• 13 May 2004
  • News
  • By Rajneesh De

After the Party, The Real Race Begins

Fifty years from now, when business historians attempt to trace the historical evolution of Indian technology companies, April 2004 is bound to merit a separate chapter. Within the space of a week, two of the country’s premier IT players, first Infosys and then Wipro broke through the billion-dollar glass ceiling. Another giant, TCS, had already breasted the tape nearly a year ago in July 2003. An interesting footnote in the compilation would be Bharti Televentures, the first pure-play telecom player from the private sector, which has joined the elusive billion-dollar club in the course of this very month. And this calls for a party!

Infosys Technologies, was the first to get across the billion-dollar threshold with revenues of $1.06 billion for the year 2003-04, up from $754 million in the previous year. Wipro joined the hallowed club soon. It announced that the company’s revenues from its IT service businesses, including India & Asia Pacific stood at $1.33 billion, an increase of 36% year-on-year, for the year March 31, 2004.

1. IBM-2,00,361 2. EDS-100,909 3. CSC-53,298

Figures in Rs cr FY 2003

While it is certainly time for euphoria, for reaching the $1 billion mark is no mean achievement, we take a contrarian view of things. Without spoiling the party, we will look at the implications of the billion-dollar revenue on the trajectory these companies will have to evolve (and the troika is working on that) to try and bag multi-million, multi-year contracts. This begs the all-important question: how soon will the current billion-dollar triumvirate and the aspiring quartet match the global leaders amongst outsourcing service providers—the Indian players are still small fry, and light years behind. How can they catch up?

Being There, Doing That
That’s because very few Indian players, unlike an IBM Global Services (IGS) or EDS, are yet to become global companies and that includes even the newly crowned billionaire troika, which is the closest Indian companies have come to becoming world players. In fact, not many Indian companies understand that becoming a global company involves changing their mindset, culture and positioning, all of which have been acquired over the years. "Most Indian IT companies feel that having physical operations located across the globe makes you a global company. But that is not at all true, you cannot become a global company overnight, or over a month or even in one year," asserts George Forrester Colony, CEO, Forrester Research.

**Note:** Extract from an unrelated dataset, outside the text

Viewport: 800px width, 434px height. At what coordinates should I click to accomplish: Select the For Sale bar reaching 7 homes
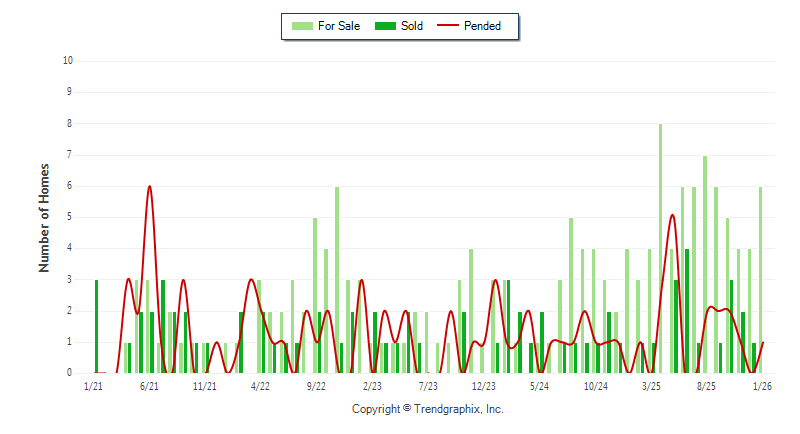point(705,264)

91-92 92-93 93-94 94-95 95-96 96-97 97-98 98-99 99-00 00-01 2-Jan 3-Feb 4-Mar
TCS 160 218 253 352 514 721 1,084 1,652 2,034 3,142 4,187 4,914
Wipro 194 239 337 573 887 871 1,049 1,443 2,036 2,947 3,179 4,097 5,881
Infosys 10 14 30 58 94 144 258 509 882 1,901 2,604 3,623 4,761
Satyam 5 9 25 54 85 179 378 677 1,220 1,732 2,024 2,623
HCL Tech 649 830 1,298 1,552 1,812 2,400
Patni 12 17 29 35 56 85 138 220 300 519 741 966 1,203
NIIT 31 59 95 123 187 451 656 862 1,096 1,375 907 883
Note: TCS results not declared

Figures in Rs crore 

Source: DQ Top 20
The current billion dollar triumvirate have grown over 30% CAGR, but they are still a long way compared to the global giants like IBM, EDS and CSC

There can be no better example of a global company than IGS’s application management services (AMS) business unit. This division only had 35,000 employees across more than 30 countries in 2003. Of these 90% were IBM employees, while the remaining 10% were partners and preferred subcontractors fully trained in Big Blue’s service methodologies. Compare this with the profiles for the whole of TCS, Infosys and Wipro during the same period: the numbers would be 24,000, 21,000, and 16,000 respectively, and none spread beyond 10 countries at the most. The numbers would be smaller still for the billion-dollar aspirants. Apart from reinforcing the idea that Indian service providers still have a long way to go before emerging as global companies, the manpower comparison also throws light on the productivity measurement, as well as the huge increases in scale even the billion-dollar entities have to make to achieve global company status. (See Table How Productive are our Billionaires?)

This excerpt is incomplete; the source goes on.